My name is Stefan Strecko, and I’m a 23-year-old student, graduating Dalhousie this year. Although to the untrained eye I look like your embarrassingly short, louder than average guy, I swear it’s much different.

This morning, I woke up feeling like absolute crap, spent an hour doing treatments, coughed all through my classes, and had a nap ‘cause I was so fatigued. On top of this, I spent a decent amount of time stressing about my future health and even popped more than 40 pills. It’s during times like these that my condition drains me mentally and physically.

I have cystic fibrosis, a god damn disease that affects my lungs, digestive, and even reproductive system. Basically, the organs affected are getting flooded with thick mucus, which will eventually kill me, as they will deteriorate from serious infections. It was no smack in the face being faced with CF, because I was diagnosed when only 6 months old. Growing up with it from such a young age has basically made it a normal life to me. Daily, I take a nebulizer, which delivers medicine to my lungs, and have to take digestive enzymes every time I eat, since my pancreas doesn’t produce them. CF is the most common genetic disease in Canada, and currently it has no cure. 

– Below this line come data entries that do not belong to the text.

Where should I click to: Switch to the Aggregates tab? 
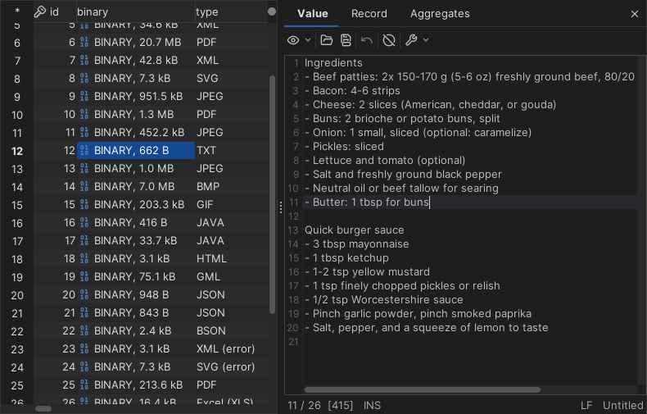pyautogui.click(x=440, y=14)
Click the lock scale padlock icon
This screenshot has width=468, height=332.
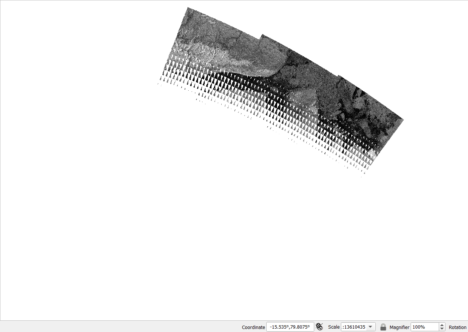point(383,327)
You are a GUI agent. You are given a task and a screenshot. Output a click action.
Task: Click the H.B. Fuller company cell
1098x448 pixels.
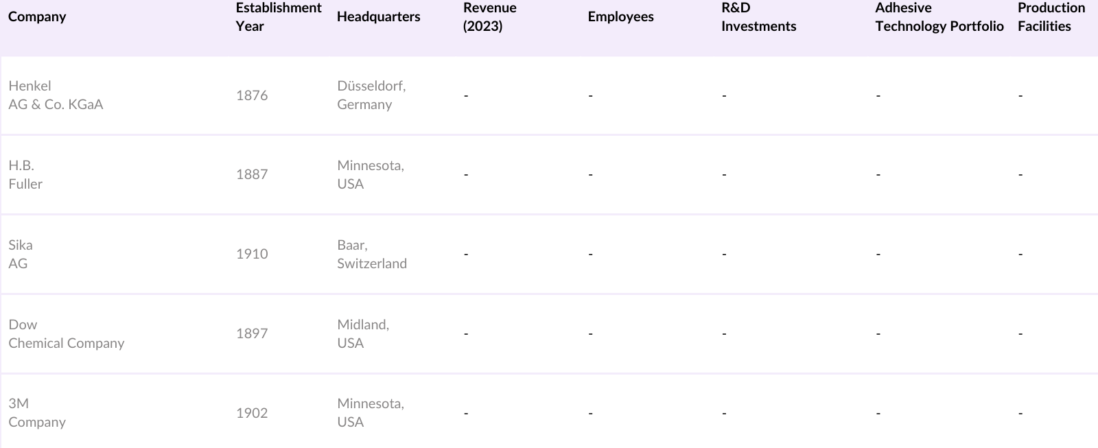point(25,175)
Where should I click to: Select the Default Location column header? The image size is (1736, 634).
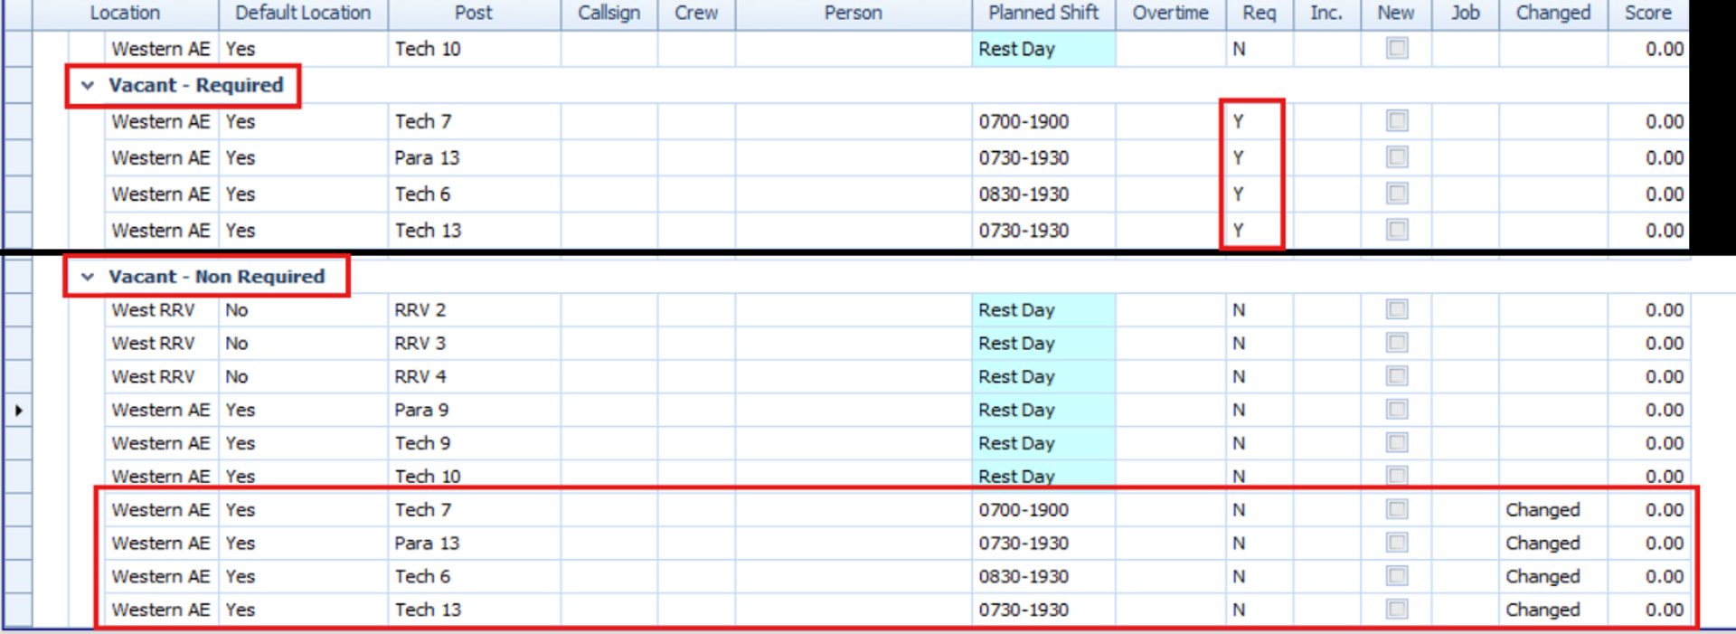pos(303,13)
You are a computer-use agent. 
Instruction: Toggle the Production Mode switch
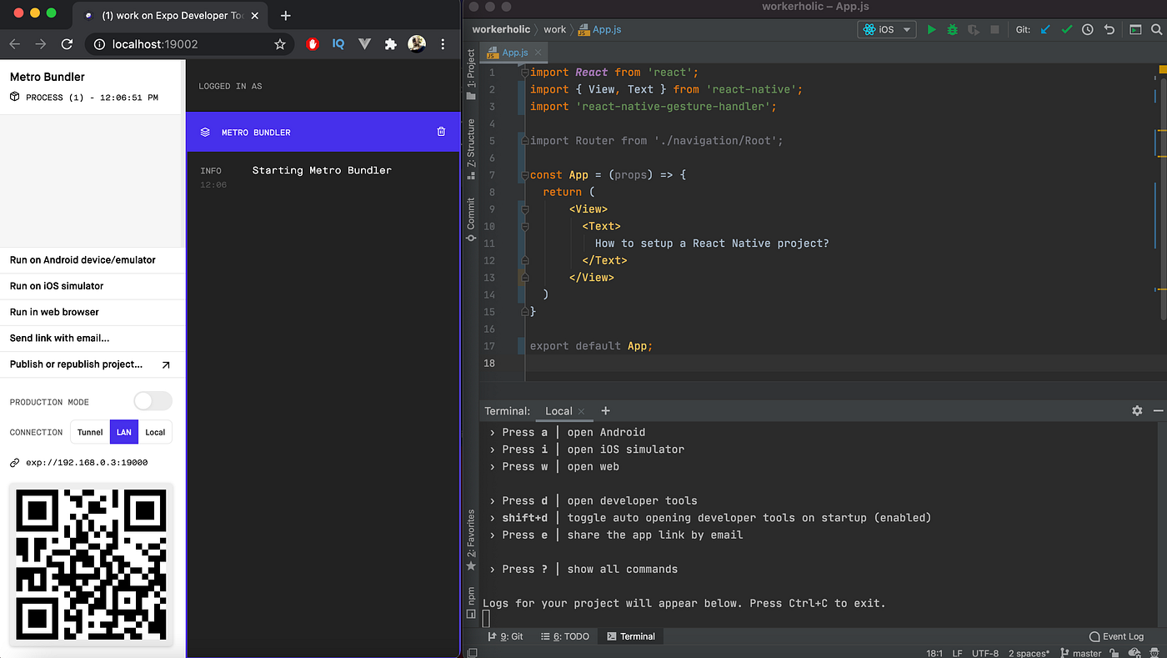pyautogui.click(x=153, y=401)
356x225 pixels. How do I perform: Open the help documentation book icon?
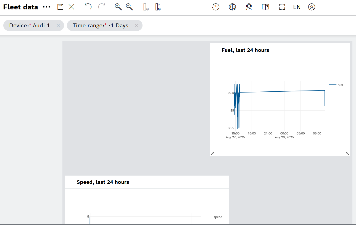(x=265, y=7)
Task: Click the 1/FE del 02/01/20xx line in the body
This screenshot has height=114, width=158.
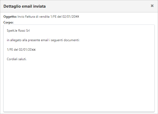Action: click(x=21, y=50)
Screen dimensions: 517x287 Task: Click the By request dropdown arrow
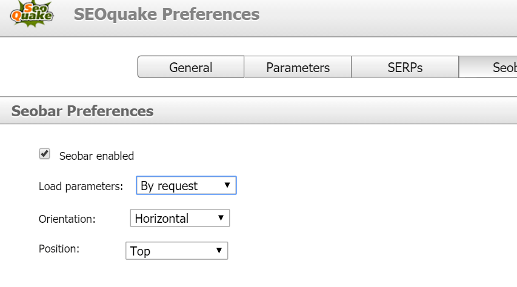pos(227,185)
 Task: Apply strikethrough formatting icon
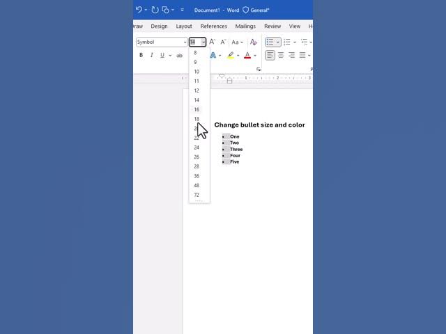pyautogui.click(x=180, y=56)
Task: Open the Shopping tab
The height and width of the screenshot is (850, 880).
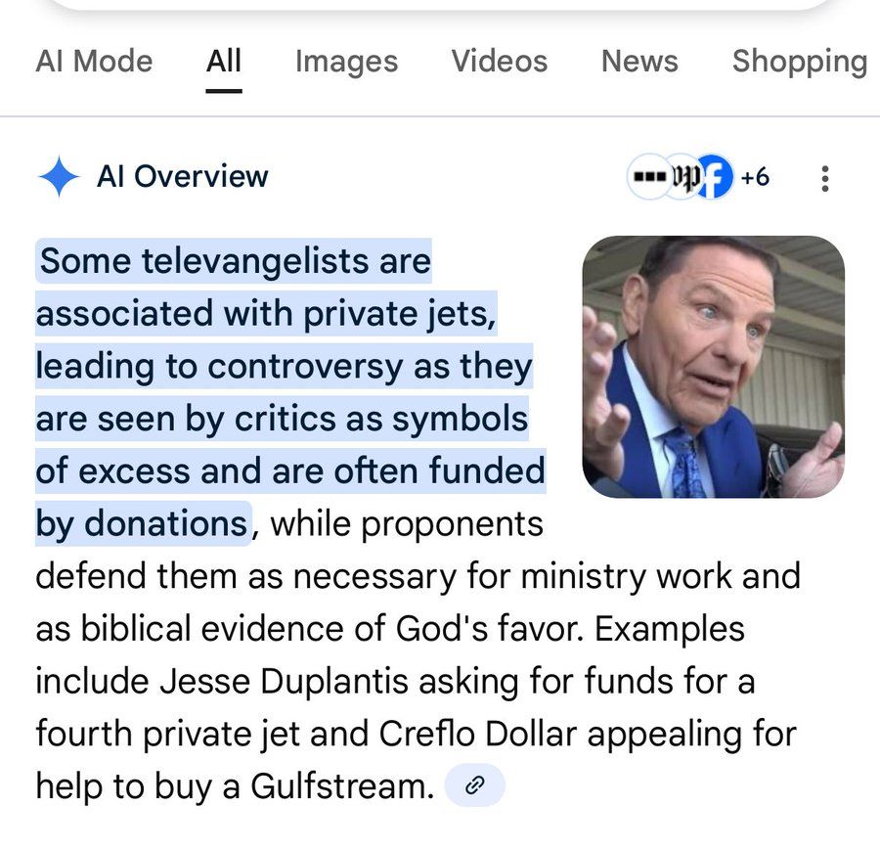Action: (x=800, y=62)
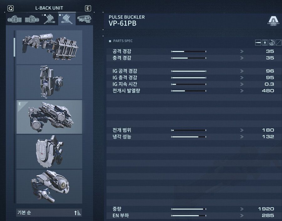The height and width of the screenshot is (221, 282).
Task: Expand the 중량 stat double-arrow
Action: click(242, 209)
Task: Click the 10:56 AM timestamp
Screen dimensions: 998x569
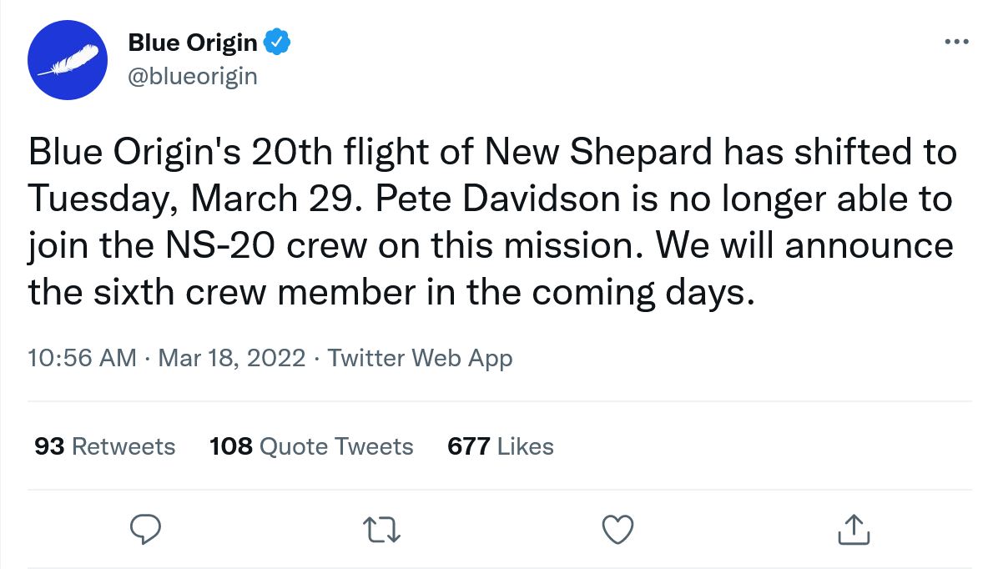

I have found, as I get older, and the more experience I have, the more I have become aware of my disease than I was at a younger age. The reality is, having a disease at times does really suck, and it does take a lot of courage and strength to stay positive.

As if living with CF wasn’t enough on my plate, in 2013 I was diagnosed with testicular cancer. I received an orchiectomy (removal of one testicle), and have since been in remission. Hearing that I had cancer was, perhaps, the most frightening thing I have ever heard in my short life. Luckily, I caught it early and it was confined just to my one nut, which saved me from doing any other cancer treatments.

So, enough of the gloomy shit! I am insanely stoked to do what I’ve done, what I will do, and to continue to be the person I am. I’ve pushed my body to insane limits in sports (which isn’t easy with crappy lungs), traveled to amazing places, and am proud to say I’m graduating university (something a lot of people with CF will never do). 

Being a sicko also has some pretty great benefits. I get all kinds of rad perks for being labeled as a disabled person. When I’m sick, I have an awesome reason to get out of any commitment, no matter how large. I have a great ice breaker that will surprise just about anyone, and I’ve even gone as far as pulling out my one testicle at the bar to avoid getting kicked out, I know what you’re thinking, “who does that shit?”

Although all those are fantastic, there’s one that beats them all, sharing my story. When I began speaking publicly about CF, I was like a lot of people, thinking that public speaking would end my life. As I got more comfortable, with time (and a couple shots of gin), I realized how awesome the opportunity was. When someone first told me that my speaking had inspired them, that was, without a doubt, the coolest thing I have ever been told. The ability to do this, and to spread awareness about CF is a great feeling. 

CF has shown me a life without limits, a life in which I can take charge, with a fearless approach and do whatever I want. This is a priceless lesson to learn and unfortunately not everyone lives an “any day could be your last” lifestyle. 

Thanks to Jer and the boys for having me on the show, it was an incredible experience.